Teheran (APA/dpa) - Der Herausgeber der iranischen Zeitung „Shargh“, des größten Blatts der Reformbewegung, ist am Sonntag gegen Kaution fre...

Teheran (APA/dpa) - Der Herausgeber der iranischen Zeitung „Shargh“, des größten Blatts der Reformbewegung, ist am Sonntag gegen Kaution freigelassen worden. Mehdi Rahmanian war am Vortag inhaftieret worden, weil seine Zeitung angeblich einen Bericht über Prostitution in der Pilgerstadt Maschhad im Nordostiran veröffentlicht hatte.

Da er die verlangte Kaution am Samstag nicht bezahlen konnte, musste er ins Gefängnis. Nach Zahlung der Kaution am Sonntag bestätigte „Shargh“ umgehend auf Twitter Rahmanians Freilassung.

Nach Angaben der Staatsanwaltschaft in Maschhad hatte das Blatt zu Unrecht über Prostitution in einem bestimmten Wohnviertel der Pilgerstadt berichtet. Daraufhin gab es eine Anzeige gegen die Zeitung. Die Staatsanwaltschaft habe Rahmanian als Herausgeber des Blatts aufgefordert den Bericht zu dementieren und die zuständige Reporterin zu bestrafen. Rahmanian aber lehnte beides ab und wurde daraufhin inhaftiert.

Die Journalistin hatte in einer Reportage über die Umstände berichtet, die zur Vergewaltigung und zur Ermordung eines sechsjährigen afghanischen Flüchtlingsmädchens geführt hatten. In dem Bericht wird kurz erwähnt, dass in dem ärmlichen Viertel der Pilgerstadt, wo das brutale Verbrechen stattfand, auch mit Rauschgift gehandelt wird und es dort auch Freudenhäuser geben soll.

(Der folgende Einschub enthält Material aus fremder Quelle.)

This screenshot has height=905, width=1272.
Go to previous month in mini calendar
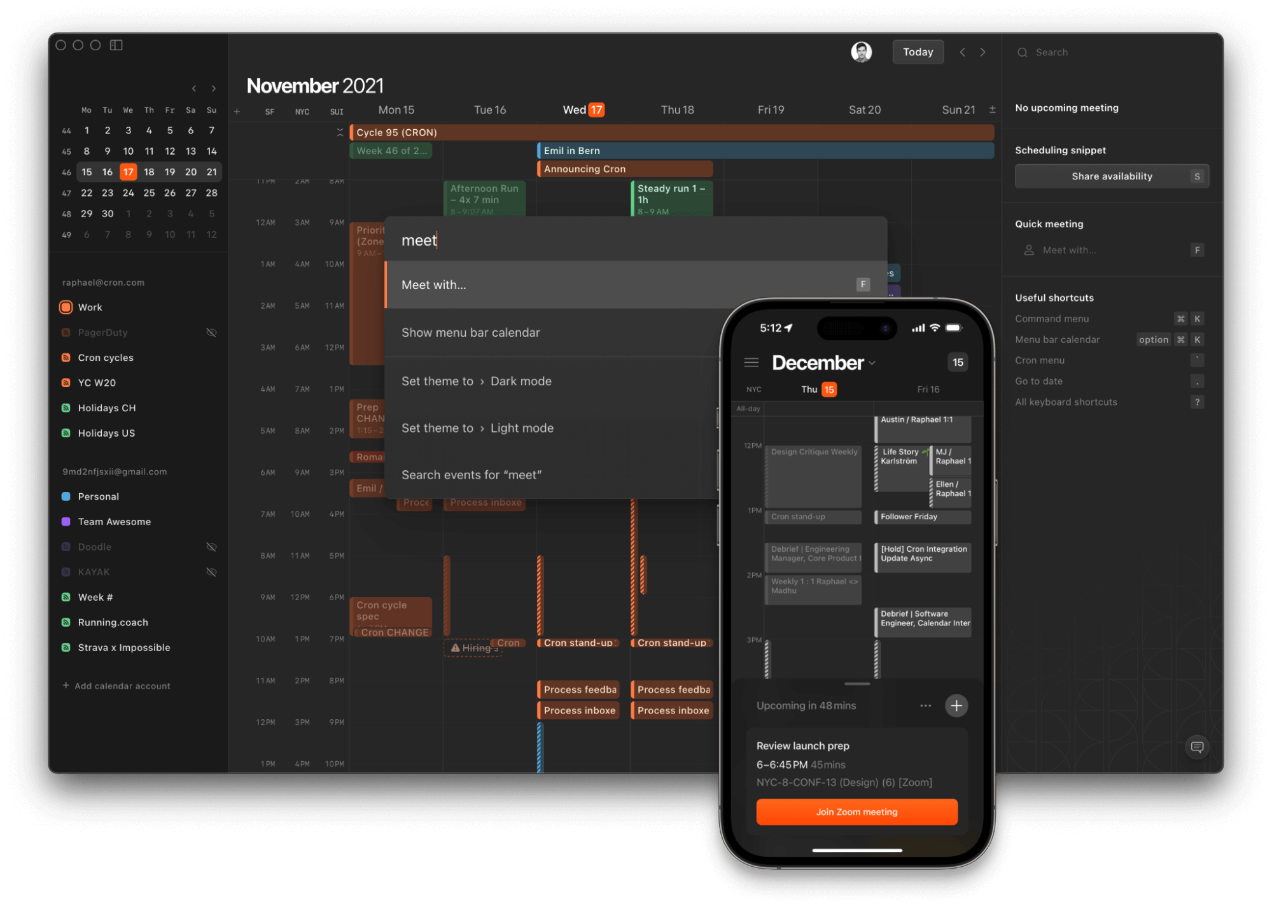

Die Inhaftierung hat in den letzten 24 stunden zu heftigen Protesten von Iranern in den Sozialen Medien geführt. Die Pilgerstadt Maschhad gilt als eine Hochburg der erzkonservativen Kritiker der Reformer. „Shargh“ (Osten) ist die wichtigste Tageszeitung der Reformbewegung.